Sophia sighed and looked at the black-and-gold canopy. She didn’t know if it was the drugs or the talk she’d had with Evelyne, but she was calmer.
“You, Tavish, of all people, should understand how this is not an easy task.” Evelyne frowned at Tavish.
Tavish hung his head, squeezing his eyes in pain. “I know, Evelyne. But unless she lets it go, she won’t be able to rebuild her life. You know this better than I do.”
The doctor sighed and put a hand on Tavish’s shoulder. “I do, Tavish, believe me. But I also know how much it hurts and how long it takes to overcome something like what she has been through.”
Evelyne turned to look at Alistair as he came out of the room. “I strongly advise that she calls her therapist as soon as she can.”
“I’ll make sure she does,” he agreed.
Saturday, April 3, 2010
6:33 a.m.
“This is absolutely amazing, Sophia. Look.” Alistair’s eyes were fixed on the rough sea darkened by the thunderous weather. The breaking waves were crashing on the rocks below the road w
ith such force that the water splashed up and soaked the asphalt.
Sophia looked up from her iPhone and gasped. She scooted to the edge of the seat and pushed the intercom to order her driver, “Antônio. Not this way.”
Again and again she repeated the command. But it was useless. The car kept going and the salty sea water started to rise and flood the road.
“Antônio. Turn back, please. You know I don’t like taking this road.” Sophia pressed down a button and the glass partition came down silently.
And she screamed soundlessly.
There were two dark-red men on the front seat, wearing all black. Their left hands were missing their ring fingers and they were laughing madly.
Although their bodies stiffly faced forwards, their heads gyrated on their necks. Both had the face of the only kidnapper that wasn’t killed. Their eyes were completely black and horns protruded from their foreheads. In unison, they opened their mouths full of sharp teeth and said, “I’ve come back for you, you husband-killer.”
Sophia closed her eyes as they lifted their guns. They shot at her four times, but she felt no pain.
She opened her eyes.
The men were smiling happily, gazing at the seat next to her.
Sophia looked too.
Alistair’s green eyes were wide open and his mouth was slack. From four open wounds on his chest, a viscous dark blood poured out like lava from an eruption.

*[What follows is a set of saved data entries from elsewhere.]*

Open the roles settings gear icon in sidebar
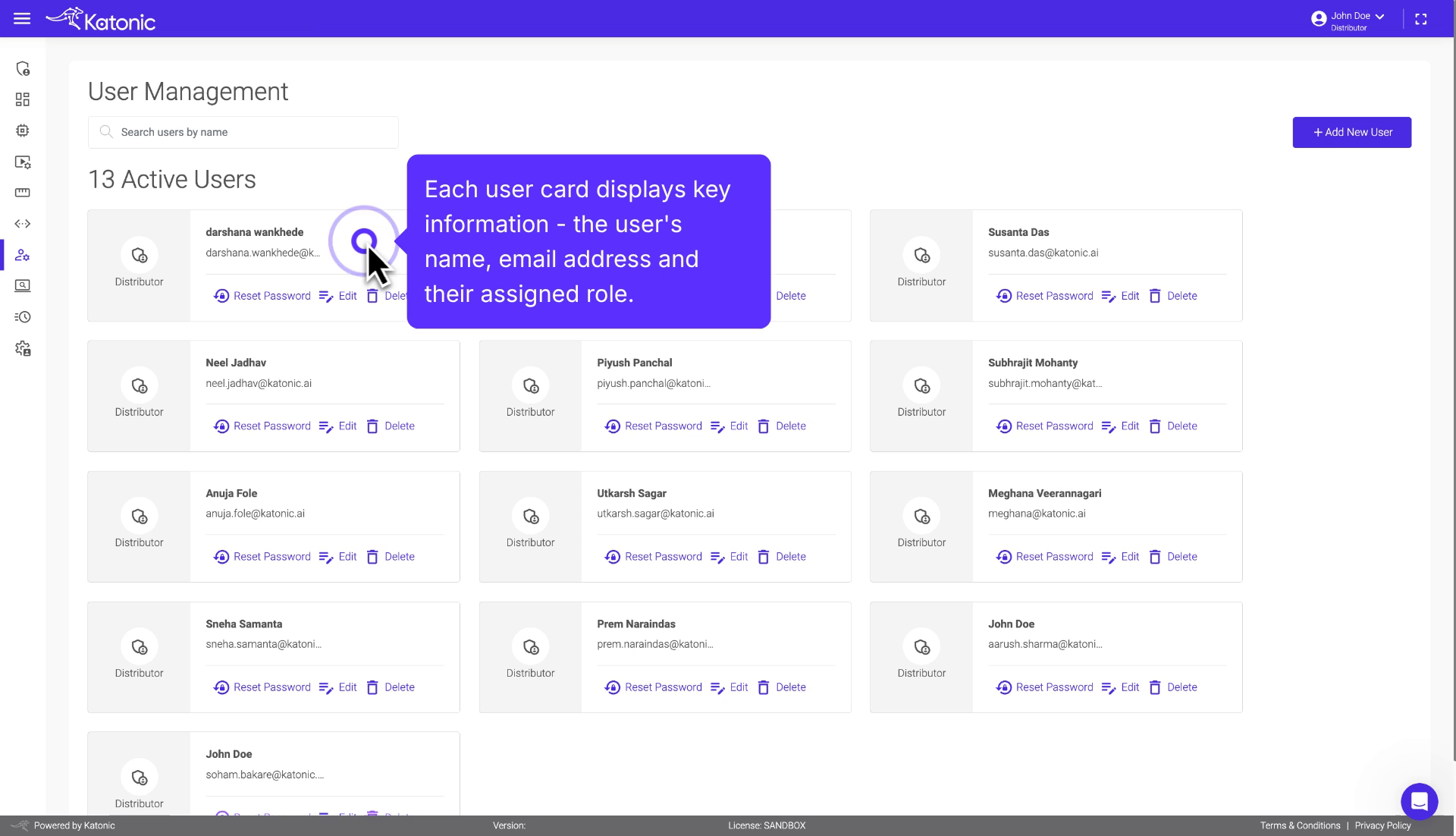click(x=23, y=349)
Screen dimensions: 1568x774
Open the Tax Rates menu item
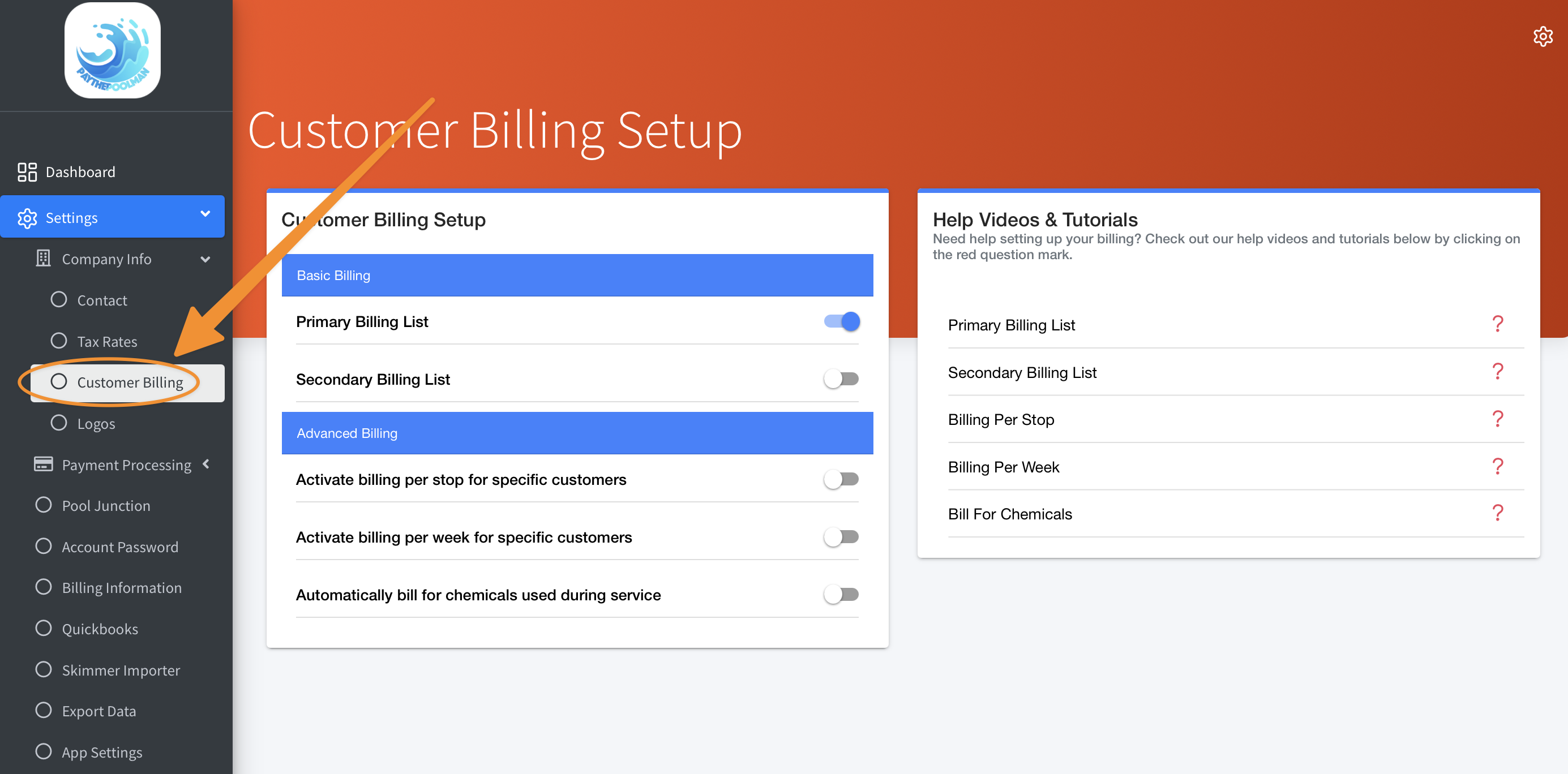pos(106,341)
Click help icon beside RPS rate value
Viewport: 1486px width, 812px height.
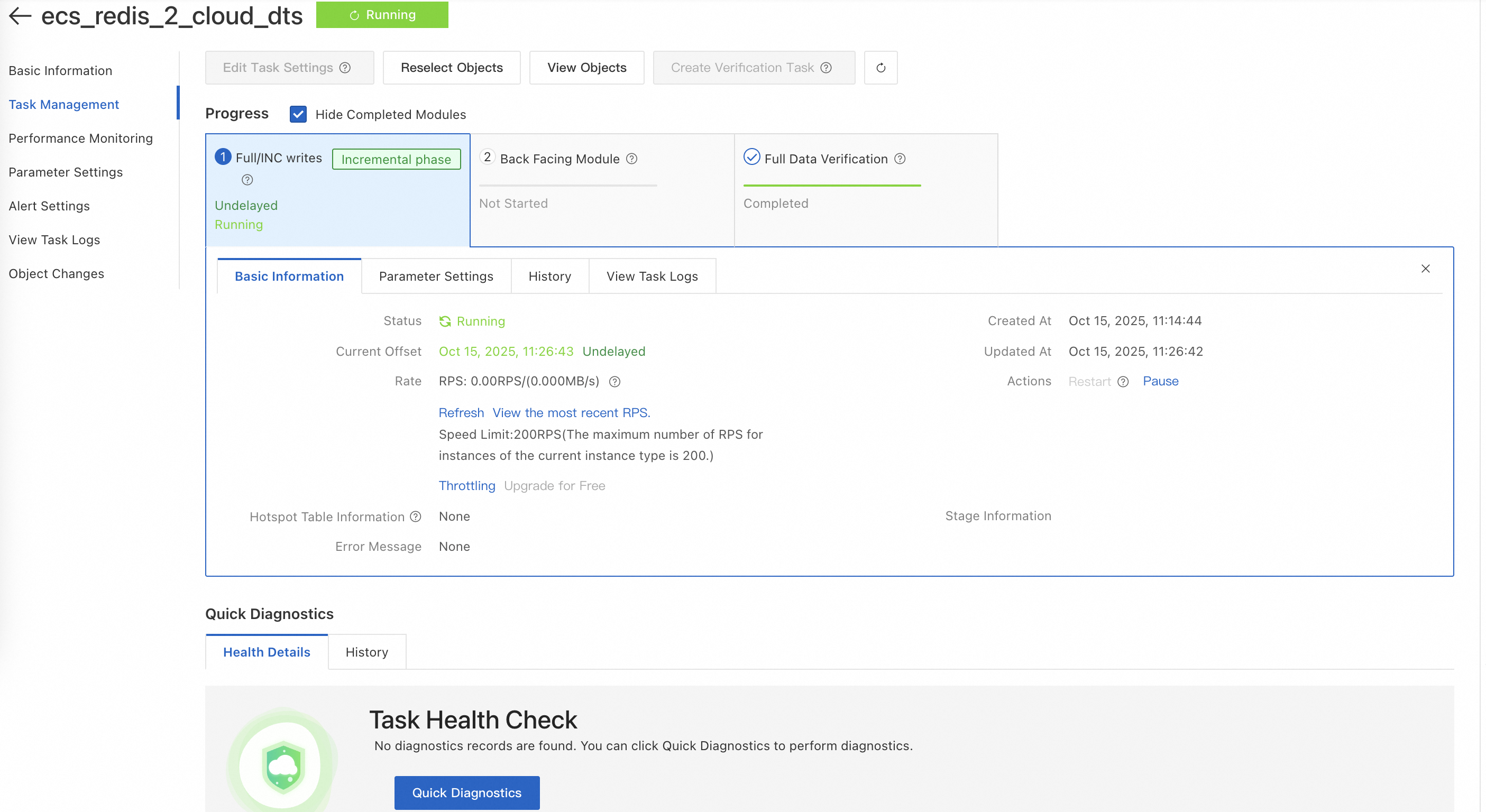click(x=615, y=382)
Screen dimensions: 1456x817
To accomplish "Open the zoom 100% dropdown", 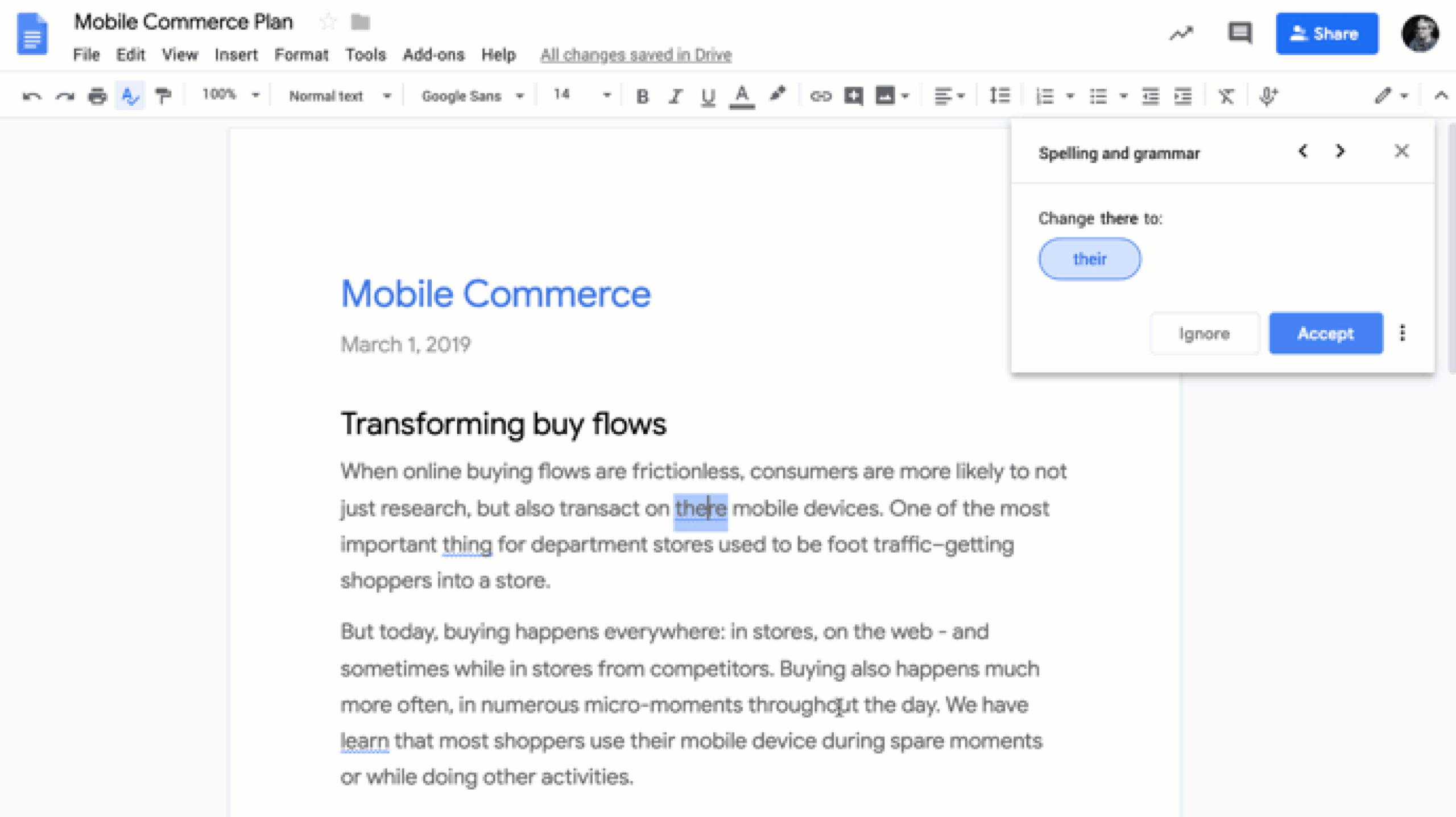I will click(x=230, y=95).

This time, Sophia’s scream came out, loud.
“Alistair!” Sophia thrashed in his arms. “NO! NO!”
“Jesus Christ!” Alistair tightened his arms around her, waking up startled. “Easy, easy. You’re safe, Sophia. Everything’s alright, everything’s alright.”
His deep voice entered the haze of pain that was tearing her heart apart and Sophia blinked away the red acrid fog from her eyes, taking in Alistair’s black-and-golden bedroom as he turned on the bedside lamp.
She heaved for air and threw her healthy arm around his neck, hugging him tightly. She buried her face in his chest as her tears soaked his T-shirt and she sobbed, “Oh, Alistair. Oh, Alistair, thank God.”